In his footnotes McKinstry references The Making Of The Atomic Bomb by Richard Rhodes (Penguin, 1986), of which I have a copy handy and on page 479, Rhodes writes the following:
"Norman Ramsey started planning full-scale drop tests that autumn as the aspens brightened to yellow at Los Alamos. He offered to practice with a Lancaster. The Air Force insisted he practice with a B-29 even though the new polished-aluminium intercontinental bombers were just beginning production and were still scarce. "In order that the aircraft modifications could begin," Ramsey writes in his third-person report on this work, "Parsons and Ramsey selected two external shapes and weights as representative of the current plans at Site Y... For security reasons, these were called by the Air Force representatives the 'Thin Man' and the 'Fat Man', respectively; the Air Force officers tried to make their phone conversations sound as though they were modifying a plane to carry Roosevelt (the Thin Man) and Churchill (the Fat Man)... Modification of the first B-29 officially began November 29, 1943"."
Rhodes quotes Ramsey's report directly, and this is where I got my information from, too, since I have a written annotation of that report.
Now, Hunny Bunny, what I suspect you are doing is mistaking the fact that testing atom bomb shapes was about to take part using specially modified B-29s, which they did - the 58th example off the production line was retrofitted to be able to carry Thin Man and it was for this test that Ramsey suggested using the Lancaster. Both weapons were being developed simultaneously and Ramsey and Parsons were tasked with beginning full scale trials at the same time. And again, this was for dropping trials only, NOT operationally and certainly NOT to carry an operational bomb, just scale shapes that were weighted to look and feel like the bombs. I know wikipedia says it did, but again, you need to quote directly from the source material as to what is being said.

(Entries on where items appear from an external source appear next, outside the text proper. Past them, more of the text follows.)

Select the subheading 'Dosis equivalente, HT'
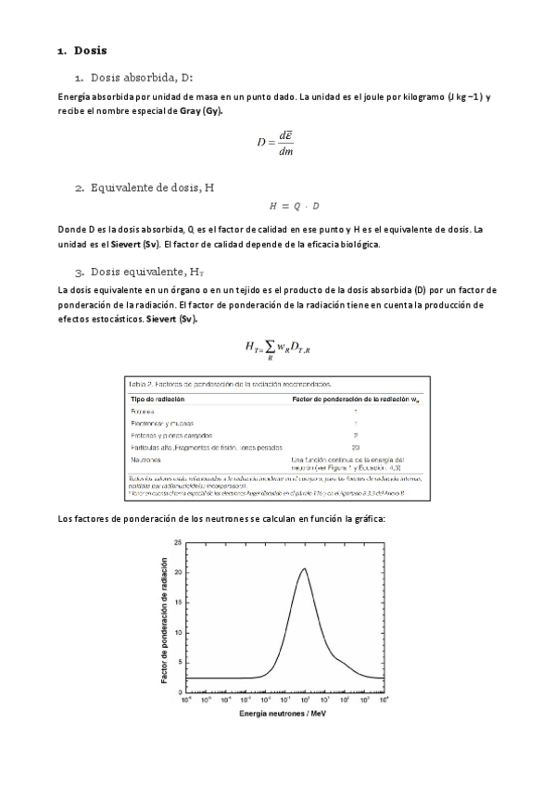(145, 272)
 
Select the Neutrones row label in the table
(146, 459)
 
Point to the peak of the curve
(303, 569)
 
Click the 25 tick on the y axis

I put this down to you not reading your source material thoroughly again, Sweetcheex. Let's also not forget that the Lancaster could carry the Thin Man internally, but it could not carry the Fat Man internally. Wanna know how I know this? Fat Man had a diameter of 1.5 metres, the Grand Slam bomb, which could not be carried internally in a Lancaster without the removal of its bomb bay doors, had a diameter of 1.1 metres. So, do the maths.
Your logic is being shot down, prettyeyes...
No it didn't. The Fat Man could fit within the B-29's bomb bay without modification to the length of it.
This is a myth. There is no record whatsoever of any German aircraft having made such a flight. There was only two Ju 390s built and their fates can be verified. The prototype, which has been alleged to have made a flight to within sight of New York, but is roundly regarded as fiction based on no records surviving of such a thing nor eye-witness testimony from the Germans themselves that such a thing took place and if it did there would be evidence of it - was scrapped at the end of WW2 and the second prototype never flew and was scrapped incomplete.
There are plenty of records from the time of Ju 290s making long distance flights, including to Japan, yet no mention of such an achievement in any archive, nor eye-witness testimony or anything.
Have you been drinking. Come on now? I'm not even sure what to say here. Play nice?
Just relax everyone.
Ok, reality (finally) - so which one was actually used?Lets get back to reality here.
Ok, reality (finally) - so which one was actually used?
The B-29...
Is 100% false.There are plenty of records from the time of Ju 290s making long distance flights, including to Japan, yet no mention of such an achievement in any archive, nor eye-witness testimony or anything.